AVAILABLE DATA below:

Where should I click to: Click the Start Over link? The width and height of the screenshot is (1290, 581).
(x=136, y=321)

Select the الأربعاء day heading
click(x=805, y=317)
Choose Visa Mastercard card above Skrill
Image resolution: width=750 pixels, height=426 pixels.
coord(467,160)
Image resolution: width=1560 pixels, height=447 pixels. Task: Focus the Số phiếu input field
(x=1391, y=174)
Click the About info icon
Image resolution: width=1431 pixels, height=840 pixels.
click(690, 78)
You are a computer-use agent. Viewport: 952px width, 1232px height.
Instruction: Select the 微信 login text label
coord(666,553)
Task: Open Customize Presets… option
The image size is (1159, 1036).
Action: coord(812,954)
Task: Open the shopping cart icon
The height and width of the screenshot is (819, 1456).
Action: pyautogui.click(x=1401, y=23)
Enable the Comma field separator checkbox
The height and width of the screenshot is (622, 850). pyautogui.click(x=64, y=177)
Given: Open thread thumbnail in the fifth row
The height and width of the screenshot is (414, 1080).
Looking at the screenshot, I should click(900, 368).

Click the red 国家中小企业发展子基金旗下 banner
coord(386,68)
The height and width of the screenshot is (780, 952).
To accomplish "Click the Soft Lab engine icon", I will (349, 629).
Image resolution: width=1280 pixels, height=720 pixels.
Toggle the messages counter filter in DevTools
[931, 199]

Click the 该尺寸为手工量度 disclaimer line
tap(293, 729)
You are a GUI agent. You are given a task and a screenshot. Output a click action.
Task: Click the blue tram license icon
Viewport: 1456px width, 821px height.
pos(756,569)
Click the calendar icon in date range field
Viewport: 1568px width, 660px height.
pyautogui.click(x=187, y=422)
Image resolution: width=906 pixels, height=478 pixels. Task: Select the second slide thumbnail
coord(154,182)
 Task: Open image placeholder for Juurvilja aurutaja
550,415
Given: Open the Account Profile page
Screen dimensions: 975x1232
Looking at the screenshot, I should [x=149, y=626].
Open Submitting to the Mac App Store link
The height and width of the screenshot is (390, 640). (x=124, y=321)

End of AVAILABLE DATA.

* ABOUT THIS TASK
May I have exactly the lines from the one containing "Image resolution: width=1280" through the last line of the data, both included?

* WRITTEN ANSWER
Image resolution: width=1280 pixels, height=720 pixels.
Toggle the messages counter filter in DevTools
[931, 199]

Click the 该尺寸为手工量度 disclaimer line
tap(293, 729)
You are a GUI agent. You are given a task and a screenshot. Output a click action.
Task: Click the blue tram license icon
Viewport: 1456px width, 821px height.
pos(756,569)
Click the calendar icon in date range field
Viewport: 1568px width, 660px height.
pyautogui.click(x=187, y=422)
Image resolution: width=906 pixels, height=478 pixels. Task: Select the second slide thumbnail
coord(154,182)
 Task: Open image placeholder for Juurvilja aurutaja
550,415
Given: Open the Account Profile page
Screen dimensions: 975x1232
Looking at the screenshot, I should [x=149, y=626].
Open Submitting to the Mac App Store link
The height and width of the screenshot is (390, 640). (x=124, y=321)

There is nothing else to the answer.